Purpose: : Recent evidence indicates that galectin–1 (Gal–1), an endogenous lectin found at sites of immune privilege, plays critical roles on immunoregulation. Therapeutic administration of Gal–1 or its genetic delivery suppresses inflammation in experimental models of autoimmunity including arthritis and uveitis. However, the impact of Gal–1 in chronic inflammation has not yet been explored in clinical settings. To investigate the occurrence of circulating anti–Gal–1 antibodies in patients with autoimmune and infectious uveitis as potential determinant factors of disease progression.

Methods: : IgG, IgE and IgA anti–Gal–1 antibodies were assessed by ELISA and Western blot in sera from patients with autoimmune (n=47) and infectious (n=15) uveitis compared to healthy controls (n=30). The frequency of anti–Gal–1 antibodies was examined in patients experiencing progressive or benign evolution. The ability of anti–Gal–1 antibodies to recognize retinal tissue was assessed by ELISA, Western blot and immunohistochemistry following elution of specific antibodies from nitrocellulose filters previously adsorbed with recombinant Gal–1 and further incubated with patient sera.

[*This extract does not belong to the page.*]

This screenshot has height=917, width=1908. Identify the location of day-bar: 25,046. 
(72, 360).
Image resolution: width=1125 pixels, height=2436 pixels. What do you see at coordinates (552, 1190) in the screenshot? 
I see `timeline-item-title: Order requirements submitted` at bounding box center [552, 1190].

Results: : IgE, IgG and IgA anti–Gal–1 antibodies were increased in sera from patients with autoimmune uveitis (p<0.001 vs controls), and in toxoplasmic retinochoroiditis (p< 0.001). The frequency of anti–Gal–1 IgE and IgG antibodies was associated with progressive disease and poor outcome in autoimmune and infectious uveitis. Furthermore, anti–Gal–1 antibodies strongly immunoreacted with retinal cell lysates and recognized several retinal structures mainly photoreceptors and pigment epithelium in retinal sections.

Conclusions: : Anti–retinal Gal–1 antibodies are associated with the progression of ocular disease, suggesting their potential use for the follow–up of patients with uveitis.